> _WORK TO BE COMPLETED_:
Using the article on the Chico Basin Ranch award, mark each statement yes or no and quote the words of the text that decide it: (a) The ranch is owned by the Phillips family. (b) The award was announced at a conference in Breckenridge. (c) The Arkansas darter is a federally endangered species.

> _DOCUMENT TEXT_:
----
Chico Basin Ranch named CPW Statewide Partner of the Year
The Chico Basin Ranch has been honored with the Colorado Parks and Wildlife Statewide Partners in the Outdoors Award for 2019.
The award was announced at the annual Partners in the Outdoors conference this week in Breckenridge. The ranch was nominated by CPW’s Paul Foutz, native aquatic species biologist, and Ed Schmal, conservation biologist, both in the Southeast Region. Accepting the award were Tess Leach and her brother Duke Phillips, managers of the ranch.
The Chico Basin Ranch is an 87,000-acre, family-run cattle ranch 30 miles southeast of Colorado Springs. It is owned by the Colorado State Land Board. Besides raising cattle, the Chico hosts education, farming, recreation, sporting, arts and hospitality programs.
In their nomination, Foutz and Schmal praised the ranch owners and managers for years of partnering with CPW “as we work on wildlife habitat improvement, land management, outdoor education, wildlife conservation and youth outreach, among other endeavors.”
“Chico Basin Ranch is managed in a way that exemplifies holistic land management and partnership, and that is driven by the Phillips family’s stewardship ethic and their drive to make visions a reality," Foutz and Schmal said.
Most notably, the Phillips support CPW efforts to conserve and enhance diverse wildlife habitat on the ranch, including efforts to restore and improve wetlands and riparian habitat.
The nomination praised the collaboration for aiding management of the Arkansas darter, a state threatened species and subject of intense conservation and recovery efforts. The ranch has helped CPW conserve current populations and habitat, as well as work to establish new Arkansas darter populations in the Chico Creek drainage.
The Phillips also support CPW education and outreach programs through a multitude of outdoor education programs which are either led by the ranch or done cooperatively with CPW or other natural resource groups.
The CPW partnership with Chico is valued throughout the agency.
“This kind of work takes intense dedication,” said Dan Prenzlow, CPW’s Southeast Region manager. “In addition to sizeable financial contributions to the projects, family members and ranch staff put large amounts of sweat equity into these properties and projects. Without their unwavering commitment to wildlife conservation and land health, many projects would not be successful.”
----
> _INFORMATION SHOWN_:
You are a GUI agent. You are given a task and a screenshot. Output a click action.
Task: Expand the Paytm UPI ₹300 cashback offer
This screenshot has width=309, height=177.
----
> _OUTPUT FOR THIS EXERCISE_:
(a) No: "It is owned by the Colorado State Land Board."
(b) Yes: "The award was announced at the annual Partners in the Outdoors conference this week in Breckenridge."
(c) No: "a state threatened species"